I;m assuming this is because PrintScreen uses some copy of the video image stored within the OS, while the RealPlayer is wrigint directly to video memory, or something of that nature.

Regardless... does anyone know of a cheap (read: free) utility for capturing stills from .wmv files, which would work on a clunky old PC (it's a Pentium II) running Win98?

Thanks to any who can help.
 
Well, you could play them with Windows Media Player and use PrintScreen or Alt-PrintScreen. Worked for me, but I use WinXP, don't know if it'll work in Win98.
 
I have never had the print screen work on video files with winxp, so I use Axialis Mediabrowser.
It is shareware for 30 days though. The program works great for screen capture and supports 50 different formats.

http://axialis.com/download/mb.html

Minimum requirements are:
Pentium® class CPU - 350 Mhz
65636 color Video Card - 800x600
64 Mo RAM
Microsoft Windows® 95, NT 4.0 or more.
 
Donks:

The Alt-PrintScreen still gives me nothing but a blank Windows Media screen.

FFed:

Thanks for the recomendation, but it doesn't work for me. I downloaded and installed it, loaded the .wmv file and tried the File/SaveSnapshotAs, but it results in the error message:

Unable to extract picture from movie. This operation is not supported by device.

Hmmm. Maybe it is my video card that is the problem. Odd.
 
If you have access to a Mac, just press Shift/Command 3 to take a snapshot of your desktop, which appears on your Hard Drive as a pict (Classic OS) or on the desktop itself as a PDF (OS X).
 
It's not so much your video card as its drivers that cause this. DirectX uses and overlay for video to improve performance. Thus you will just get the underlayer (black or sometimes green) if you do a printscreen.

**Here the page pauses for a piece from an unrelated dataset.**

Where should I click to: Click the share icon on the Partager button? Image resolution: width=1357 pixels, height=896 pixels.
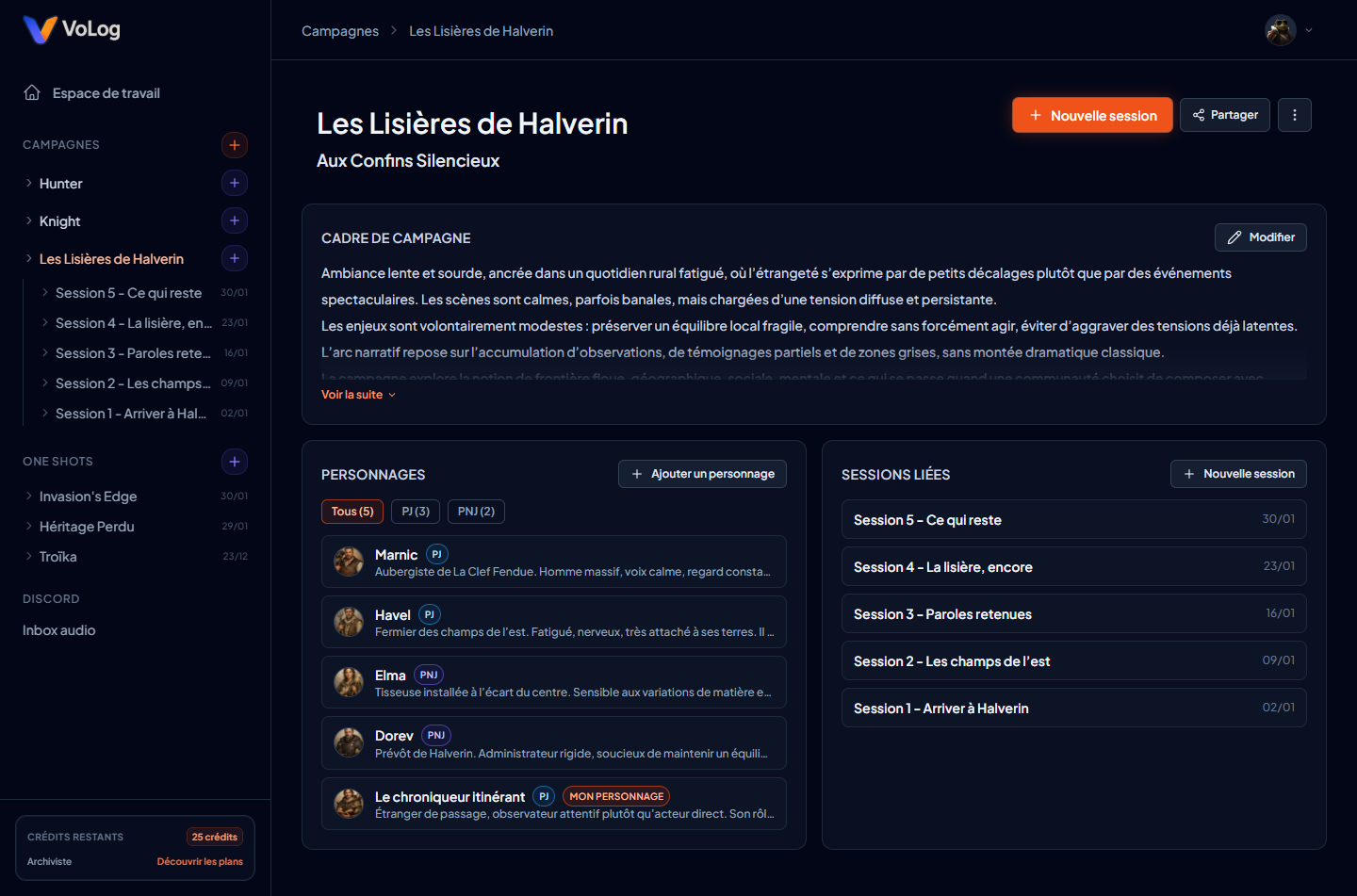pyautogui.click(x=1197, y=114)
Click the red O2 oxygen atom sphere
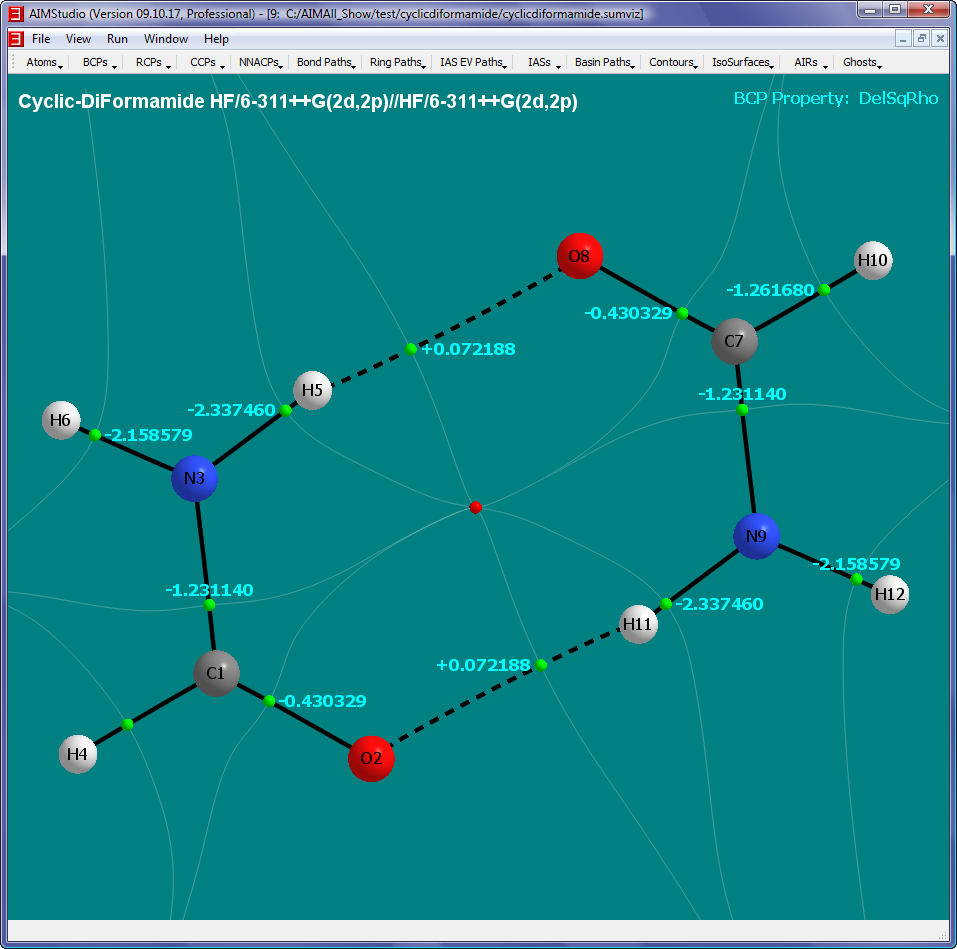Image resolution: width=957 pixels, height=949 pixels. [x=371, y=758]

The easiest way around it is just to use any old video editing software. If you can export to avi, there are various utilities that will extract all frames as bmps or whatever, but, as you can imagine, this can take a very long time and run to dozens of GiB with a large video.

Cheers,
Rat.
 
RSLancastr said:

Thanks for the recomendation, but it doesn't work for me. I downloaded and installed it, loaded the .wmv file and tried the File/SaveSnapshotAs, but it results in the error message:

Unable to extract picture from movie. This operation is not supported by device.

Hmmm. Maybe it is my video card that is the problem. Odd.

Too bad :(

You can try this one. I have never used it before so I can't say how it works.

http://www.snapfiles.com/get/moviesnapshot.html
 
Thanks, all.

I guess it's my setup at home that is the problem.

At work, a simple Alt-PrintScreen does the job just fine, capturing the actual video frame rather than just the black background.

Yet another reason for me to buy a decent computer one of these fine days.
 
a decent computer

Yeah, like this one:

appl_mac_mini.jpg


______________________
BYODKM
 
Ok, all you boys and girls who can't get PrtSc to capture anything from a video window in Windows, the solution's simple:

Use Windows Media Player, and before playing the movie, and this is the important bit, go to the preferences dialog and turn all hardware video acceleration off (move the slider all the way to the left) That'll fix it.
With no hardware acceleration it doesn't try to write directly to video memory (sometimes referred to as "overlay"ing video) and PrtSc can therefore "see" the contents of the window, which would otherwise be empty - bypassed.